Task brief:
Format the records below, from the start through the line containing "coord(541,407)", as a Markdown table with the columns Row and Record line. Leave out blank lines.

Raw data:
■ ■ ■

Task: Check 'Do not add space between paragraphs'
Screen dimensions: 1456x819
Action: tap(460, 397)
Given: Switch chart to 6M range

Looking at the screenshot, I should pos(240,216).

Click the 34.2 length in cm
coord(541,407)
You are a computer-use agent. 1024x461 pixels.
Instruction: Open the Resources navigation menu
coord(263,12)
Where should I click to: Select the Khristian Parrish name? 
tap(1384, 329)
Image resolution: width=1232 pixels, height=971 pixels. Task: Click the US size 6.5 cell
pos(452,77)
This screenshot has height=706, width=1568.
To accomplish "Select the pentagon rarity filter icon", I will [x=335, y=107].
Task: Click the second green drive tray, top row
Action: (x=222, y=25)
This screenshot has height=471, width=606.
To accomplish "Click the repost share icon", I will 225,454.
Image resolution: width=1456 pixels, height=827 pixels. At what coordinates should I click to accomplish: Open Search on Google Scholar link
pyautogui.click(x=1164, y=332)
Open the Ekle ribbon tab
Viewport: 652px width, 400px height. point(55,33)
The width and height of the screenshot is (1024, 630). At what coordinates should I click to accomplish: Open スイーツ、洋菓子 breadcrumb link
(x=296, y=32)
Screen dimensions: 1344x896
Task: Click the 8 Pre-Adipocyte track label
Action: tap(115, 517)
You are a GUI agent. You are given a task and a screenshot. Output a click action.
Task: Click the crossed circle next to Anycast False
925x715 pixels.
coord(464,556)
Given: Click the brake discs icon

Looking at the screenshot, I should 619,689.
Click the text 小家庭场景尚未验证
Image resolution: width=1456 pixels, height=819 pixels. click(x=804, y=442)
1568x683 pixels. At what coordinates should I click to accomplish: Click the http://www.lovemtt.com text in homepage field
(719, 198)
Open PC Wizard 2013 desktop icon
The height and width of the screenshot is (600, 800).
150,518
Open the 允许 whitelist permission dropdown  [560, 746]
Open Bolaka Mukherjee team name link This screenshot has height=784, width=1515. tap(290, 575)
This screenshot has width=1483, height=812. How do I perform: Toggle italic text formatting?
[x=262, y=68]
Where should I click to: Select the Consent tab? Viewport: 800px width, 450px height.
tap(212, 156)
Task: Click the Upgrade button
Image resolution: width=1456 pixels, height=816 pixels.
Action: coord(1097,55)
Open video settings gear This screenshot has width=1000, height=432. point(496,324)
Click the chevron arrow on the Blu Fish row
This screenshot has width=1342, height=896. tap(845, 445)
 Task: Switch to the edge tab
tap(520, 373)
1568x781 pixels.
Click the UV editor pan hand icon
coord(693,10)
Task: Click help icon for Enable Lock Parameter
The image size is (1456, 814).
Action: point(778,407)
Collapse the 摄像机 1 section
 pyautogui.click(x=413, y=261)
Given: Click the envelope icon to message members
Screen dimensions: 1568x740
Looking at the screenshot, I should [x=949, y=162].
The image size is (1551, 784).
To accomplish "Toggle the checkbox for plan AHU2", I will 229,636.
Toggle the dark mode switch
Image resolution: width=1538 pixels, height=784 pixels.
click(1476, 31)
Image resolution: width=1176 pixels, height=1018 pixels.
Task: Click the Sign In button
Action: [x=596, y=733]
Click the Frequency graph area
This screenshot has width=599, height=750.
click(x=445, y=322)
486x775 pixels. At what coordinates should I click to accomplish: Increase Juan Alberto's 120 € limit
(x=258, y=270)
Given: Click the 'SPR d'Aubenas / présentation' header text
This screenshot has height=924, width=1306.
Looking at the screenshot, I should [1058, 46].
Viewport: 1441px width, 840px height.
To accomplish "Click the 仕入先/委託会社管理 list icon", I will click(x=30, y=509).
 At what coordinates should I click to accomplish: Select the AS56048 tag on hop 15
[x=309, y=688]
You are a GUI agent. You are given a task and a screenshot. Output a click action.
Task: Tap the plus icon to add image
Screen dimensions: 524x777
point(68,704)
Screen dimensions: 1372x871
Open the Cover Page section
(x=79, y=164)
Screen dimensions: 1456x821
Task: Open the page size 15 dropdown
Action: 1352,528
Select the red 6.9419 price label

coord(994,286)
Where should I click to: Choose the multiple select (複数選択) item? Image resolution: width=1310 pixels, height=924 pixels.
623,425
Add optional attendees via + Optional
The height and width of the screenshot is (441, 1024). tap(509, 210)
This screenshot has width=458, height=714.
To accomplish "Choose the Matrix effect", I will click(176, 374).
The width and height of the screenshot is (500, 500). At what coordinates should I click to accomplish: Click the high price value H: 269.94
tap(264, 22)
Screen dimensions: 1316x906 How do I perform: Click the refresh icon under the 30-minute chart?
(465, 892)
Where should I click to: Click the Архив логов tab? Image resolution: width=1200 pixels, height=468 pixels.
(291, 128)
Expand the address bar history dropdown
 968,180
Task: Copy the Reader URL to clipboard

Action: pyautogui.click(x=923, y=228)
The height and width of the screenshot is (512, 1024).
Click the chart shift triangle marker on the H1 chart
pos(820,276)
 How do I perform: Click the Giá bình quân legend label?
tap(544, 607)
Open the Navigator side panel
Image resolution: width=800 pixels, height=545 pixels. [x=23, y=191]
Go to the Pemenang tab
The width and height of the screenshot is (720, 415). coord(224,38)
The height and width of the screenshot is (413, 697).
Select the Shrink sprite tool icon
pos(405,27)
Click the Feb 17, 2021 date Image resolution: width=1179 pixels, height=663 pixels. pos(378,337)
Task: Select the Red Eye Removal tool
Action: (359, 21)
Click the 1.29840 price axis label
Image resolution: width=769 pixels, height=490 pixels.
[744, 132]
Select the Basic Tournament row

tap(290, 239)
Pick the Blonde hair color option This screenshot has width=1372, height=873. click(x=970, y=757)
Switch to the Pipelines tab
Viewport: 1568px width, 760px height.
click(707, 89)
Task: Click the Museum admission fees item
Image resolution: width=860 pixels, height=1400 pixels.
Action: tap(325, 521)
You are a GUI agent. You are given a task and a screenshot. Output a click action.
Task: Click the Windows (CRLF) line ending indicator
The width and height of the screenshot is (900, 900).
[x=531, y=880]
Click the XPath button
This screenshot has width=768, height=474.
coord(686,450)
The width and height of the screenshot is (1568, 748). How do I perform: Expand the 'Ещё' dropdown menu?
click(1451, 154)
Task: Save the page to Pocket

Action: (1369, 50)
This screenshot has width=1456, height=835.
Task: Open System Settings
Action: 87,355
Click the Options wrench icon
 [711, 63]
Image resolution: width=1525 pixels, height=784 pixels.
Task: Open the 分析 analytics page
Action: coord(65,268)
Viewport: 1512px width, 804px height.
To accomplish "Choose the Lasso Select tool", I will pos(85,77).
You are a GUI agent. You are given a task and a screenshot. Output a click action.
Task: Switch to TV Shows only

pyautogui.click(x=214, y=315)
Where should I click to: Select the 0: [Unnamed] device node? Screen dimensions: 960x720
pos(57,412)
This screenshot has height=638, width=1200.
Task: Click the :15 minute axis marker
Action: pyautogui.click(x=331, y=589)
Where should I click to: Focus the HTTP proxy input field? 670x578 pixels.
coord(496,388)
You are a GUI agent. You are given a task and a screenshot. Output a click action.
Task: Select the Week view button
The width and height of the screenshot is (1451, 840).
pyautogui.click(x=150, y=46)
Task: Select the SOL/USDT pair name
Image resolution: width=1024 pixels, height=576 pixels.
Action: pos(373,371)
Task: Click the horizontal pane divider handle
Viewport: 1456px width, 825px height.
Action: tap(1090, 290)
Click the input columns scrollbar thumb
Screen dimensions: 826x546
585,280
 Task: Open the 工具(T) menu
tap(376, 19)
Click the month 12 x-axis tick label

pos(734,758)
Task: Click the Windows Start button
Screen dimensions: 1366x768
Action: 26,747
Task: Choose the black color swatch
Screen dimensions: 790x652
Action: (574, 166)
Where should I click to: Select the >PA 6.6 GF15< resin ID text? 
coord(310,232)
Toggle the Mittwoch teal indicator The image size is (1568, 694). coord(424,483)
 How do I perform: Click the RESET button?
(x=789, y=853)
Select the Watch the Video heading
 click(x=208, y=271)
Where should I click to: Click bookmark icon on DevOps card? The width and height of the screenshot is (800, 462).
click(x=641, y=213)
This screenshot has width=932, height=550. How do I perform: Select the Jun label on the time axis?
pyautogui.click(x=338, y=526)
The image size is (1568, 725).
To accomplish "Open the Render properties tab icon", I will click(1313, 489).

■ ■ ■

Result below:
| Row | Record line |
|---|---|
| 1 | Task: Check 'Do not add space between paragraphs' |
| 2 | Screen dimensions: 1456x819 |
| 3 | Action: tap(460, 397) |
| 4 | Given: Switch chart to 6M range |
| 5 | Looking at the screenshot, I should pos(240,216). |
| 6 | Click the 34.2 length in cm |
| 7 | coord(541,407) |